The arrogant baker declared, “You’ll never hear a complaint about my doughnuts outside this shop window.”
The customer agreed, “It must be the double glazing.”
I saw an egg behaving oddly today.
It was probably just a bit egg-centric.
Pumpkin Spice season is finally here, better latte than never.
When should you go on a cheese diet? If you need to cheddar a few pounds
What do you call a group of cows that are on top of a hill? High steaks.
Why did the citrus fruit join the military?
“Because it was a navel orange.”
A restaurant server was fired on his first day of work for taking a woman’s salad.

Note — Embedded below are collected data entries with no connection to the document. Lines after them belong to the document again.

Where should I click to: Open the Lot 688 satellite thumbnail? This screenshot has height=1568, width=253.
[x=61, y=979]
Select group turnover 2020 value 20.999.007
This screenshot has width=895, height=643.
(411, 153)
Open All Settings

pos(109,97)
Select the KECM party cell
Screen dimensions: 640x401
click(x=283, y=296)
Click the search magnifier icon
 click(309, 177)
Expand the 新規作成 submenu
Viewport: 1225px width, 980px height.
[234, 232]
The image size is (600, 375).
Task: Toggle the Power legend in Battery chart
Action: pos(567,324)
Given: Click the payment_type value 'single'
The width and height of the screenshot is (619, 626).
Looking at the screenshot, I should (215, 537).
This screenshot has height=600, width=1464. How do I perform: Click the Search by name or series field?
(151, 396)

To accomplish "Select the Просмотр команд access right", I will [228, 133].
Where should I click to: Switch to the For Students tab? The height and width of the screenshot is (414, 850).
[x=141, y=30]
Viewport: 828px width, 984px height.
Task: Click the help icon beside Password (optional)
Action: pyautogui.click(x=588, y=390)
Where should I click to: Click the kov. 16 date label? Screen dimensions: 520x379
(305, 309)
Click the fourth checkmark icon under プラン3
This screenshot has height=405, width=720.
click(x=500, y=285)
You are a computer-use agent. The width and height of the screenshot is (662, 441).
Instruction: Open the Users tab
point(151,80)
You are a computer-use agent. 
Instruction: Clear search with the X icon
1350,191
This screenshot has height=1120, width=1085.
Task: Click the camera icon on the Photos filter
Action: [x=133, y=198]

He thought the manager said “seize her salad”.
Keep calm and carrot on.
What do you call hot dogs in winter? Chilly dogs!
What do you call a field full of epileptic lettuce ?
Seizure Salad
Onions are great at being psychologists as they let people cry their hearts out in front of them.
When an unripe strawberry saw the ripe strawberry, it went green with envy.
Know what kind of cookies rich people love? Fortune cookies.
Did you hear what happened when the decorator painted his wife with cheese? He double Gloucester!
What do fruit bowls say when they dress up as a ghost on Halloween? Be cherry afraid!
What is a monkey's favorite cookie? Chocolate chimp!